◆ **Work to complete**: Find each line in the records below that contains the word "Identify", and copy those lines.

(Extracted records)
::::::::::

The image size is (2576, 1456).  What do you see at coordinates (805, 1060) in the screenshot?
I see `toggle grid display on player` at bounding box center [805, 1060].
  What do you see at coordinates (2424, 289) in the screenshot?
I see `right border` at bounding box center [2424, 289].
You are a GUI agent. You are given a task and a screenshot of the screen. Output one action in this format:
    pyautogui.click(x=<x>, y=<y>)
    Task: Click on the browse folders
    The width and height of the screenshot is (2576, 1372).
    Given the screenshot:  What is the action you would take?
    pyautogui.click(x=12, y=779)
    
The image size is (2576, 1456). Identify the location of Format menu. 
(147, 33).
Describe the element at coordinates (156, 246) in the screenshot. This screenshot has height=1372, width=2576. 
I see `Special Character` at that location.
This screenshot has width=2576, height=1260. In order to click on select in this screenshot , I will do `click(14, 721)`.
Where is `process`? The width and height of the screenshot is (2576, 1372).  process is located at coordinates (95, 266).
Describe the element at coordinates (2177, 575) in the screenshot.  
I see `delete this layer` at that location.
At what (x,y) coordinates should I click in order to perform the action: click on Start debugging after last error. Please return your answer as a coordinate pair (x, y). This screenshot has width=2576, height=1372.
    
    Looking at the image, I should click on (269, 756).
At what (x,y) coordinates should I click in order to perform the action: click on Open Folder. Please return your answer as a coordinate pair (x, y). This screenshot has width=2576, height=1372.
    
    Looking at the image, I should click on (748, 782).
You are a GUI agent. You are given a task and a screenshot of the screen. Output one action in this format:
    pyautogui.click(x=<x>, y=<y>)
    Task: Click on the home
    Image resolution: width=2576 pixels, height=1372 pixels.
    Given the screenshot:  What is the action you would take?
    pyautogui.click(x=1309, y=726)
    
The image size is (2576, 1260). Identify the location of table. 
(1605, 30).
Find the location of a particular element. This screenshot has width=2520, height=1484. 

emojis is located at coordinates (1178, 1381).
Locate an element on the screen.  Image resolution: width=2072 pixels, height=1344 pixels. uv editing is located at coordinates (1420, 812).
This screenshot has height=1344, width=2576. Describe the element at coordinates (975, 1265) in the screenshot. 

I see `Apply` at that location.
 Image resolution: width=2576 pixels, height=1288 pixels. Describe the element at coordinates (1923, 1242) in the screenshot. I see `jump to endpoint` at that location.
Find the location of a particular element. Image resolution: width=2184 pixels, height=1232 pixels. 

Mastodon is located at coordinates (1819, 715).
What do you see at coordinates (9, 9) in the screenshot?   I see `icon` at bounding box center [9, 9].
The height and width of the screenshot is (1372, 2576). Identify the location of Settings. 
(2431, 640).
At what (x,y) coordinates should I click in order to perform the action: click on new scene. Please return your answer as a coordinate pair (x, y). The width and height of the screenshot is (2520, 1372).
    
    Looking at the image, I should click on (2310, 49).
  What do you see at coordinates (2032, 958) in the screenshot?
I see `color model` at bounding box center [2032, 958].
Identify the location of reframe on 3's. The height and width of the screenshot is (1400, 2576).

::::::::::

◆ **Output for this exercise**:
The image size is (2576, 1456). Identify the location of Format menu. 
The image size is (2576, 1260). Identify the location of table. 
The height and width of the screenshot is (1372, 2576). Identify the location of Settings. 
Identify the location of reframe on 3's. The height and width of the screenshot is (1400, 2576).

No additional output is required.